At least for the Remington 700. I'm still working on the Encore.
If you've been following the saga, I've been trying loads using both the Sierra 175 grain MatchKing bullet that the 700 5R was designed around, and the Lapua 155 grain Scenar bullet that is almost identical in length to the Sierra. I've gotten some good groups, but I haven't really had a chance to sit down and work on an accuracy load until the last couple of weeks. The first thing that I determined was that I could safely push the 155's a lot faster than the 175's, and with ballistic coefficients of 0.508 and 0.505 respectively, faster is better - especially since I'll be shooting at targets 700 yards away.
I'm also a subscriber to Handloader magazine, which just paid for itself. The December, 2008 issue contained an article by one Gary D. Sciunchetti, an apparent obsessive-compulsive who wanted to develop "the most accurate .308 load."
He went overboard.
Based on his belief that the single most accurate commercial load available (defined as giving the smallest groups in the largest variety of rifles) was the 168 grain MatchKing in the Federal Gold Medal Match loading, he set out to test every possible combination of cartridge case, powder, primer, and bullet in the 165-168 grain range. Very quickly he settled on Varget as the powder of choice. Where it got interesting (for me) was when he came to primers:
There is a rule of thumb that magnum primers are good if you need them, but if you don't need them, don't use them. Needing them is generally viewed as using a large volume of slow-burning, deterred ball powder, or extreme cold weather shooting. The .308 Winchester does not meet this requirement, but this research was to include all primers that might be suitable.What he discovered was that the CCI 250 Large Rifle Magnum primer provided better results with Varget than any of the other eleven primers tested - all else being held the same.
If I hadn't read the article, I wouldn't have even considered a magnum primer.

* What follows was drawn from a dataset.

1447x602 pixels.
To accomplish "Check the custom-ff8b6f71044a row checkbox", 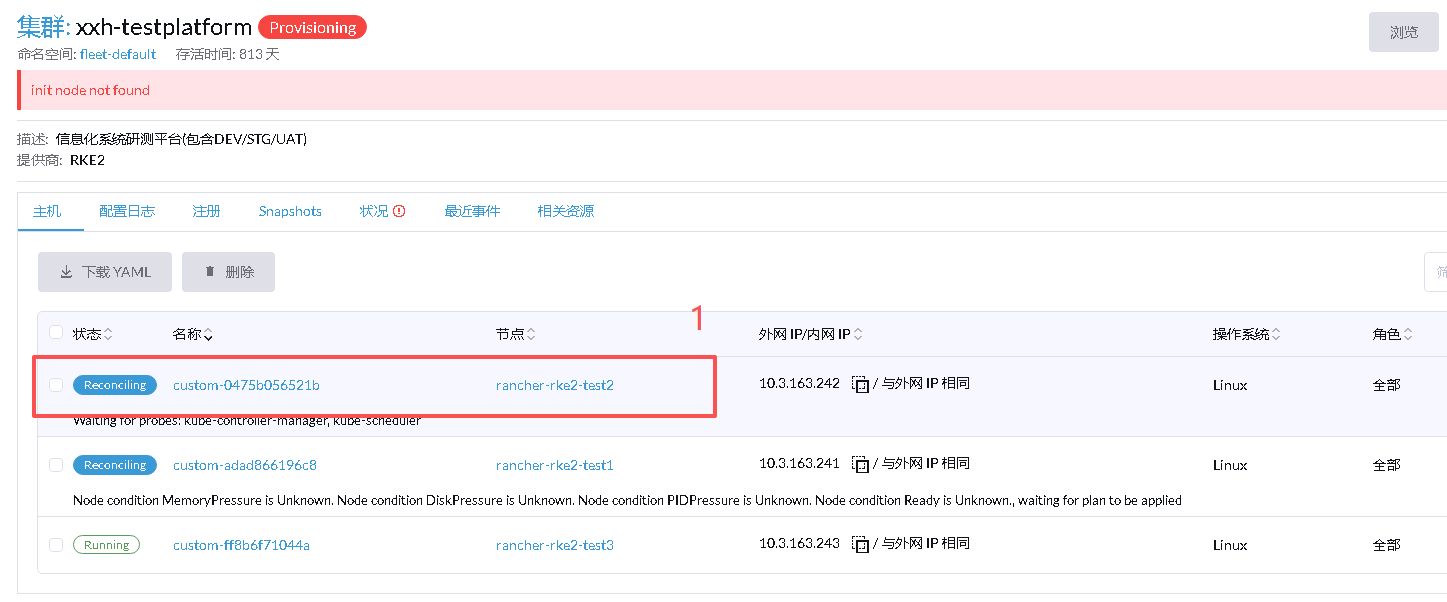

Anyway, my testing started out with similar magazine-length loadings of 155 Scenar and 175 grain SMKs fired at 300 yards, which I reported on back in January. That was when I decided to concentrate on the 155's. For my next test, I loaded the bullets out just shy of the lands, which made them much too long to fit the magazine, but that's OK for Boomershoot. I don't mind single-loading. I loaded twenty rounds each of loads ranging from 45.5 to 47.5 grains, in half-grain increments, ten each with CCI BR2 and ten each with CCI 250 primers, and fired them over my chronograph, getting two five-shot groups at 300 yards for each load. (Use this and any web-based data at your own risk. The Hodgdon web site lists 47.0 grains as a max load for the Sierra 155, but I am seating the Scenar way out there, yielding more space in the case.)
The load that gave the best performance (FOR ME, remember!) was 46.5 grains over the CCI 250. So last week I loaded up another hundred rounds, twenty each at 46.3, 46.4, 46.5, 46.6, and 46.7 grains - ten using BR2's and ten using 250's.
Here's the data for the 46.4 grain load using the BR2 primer:
The two groups ran just over 2" at 200 yards (I'm shooting at a different place, and 200 yards is more convenient there.) Now, here's the same load using CCI 250 primers:
Both groups ran just over 1" (except for a called flyer). The magnum load picked up 30 fps, and the standard deviation dropped into the single-digits! My shooting partner brought his 7 Mag rifle to practice with. His 168 grain commercial load wasn't significantly faster than 2900 fps! There's quite a bark when I touch off this load, but there were no pressure signs of any kind.
This week I'll assemble 100 rounds of this load and see what I can do with it at 200 and further out. I've got powder now, 500 more bullets coming, and about 800 primers left.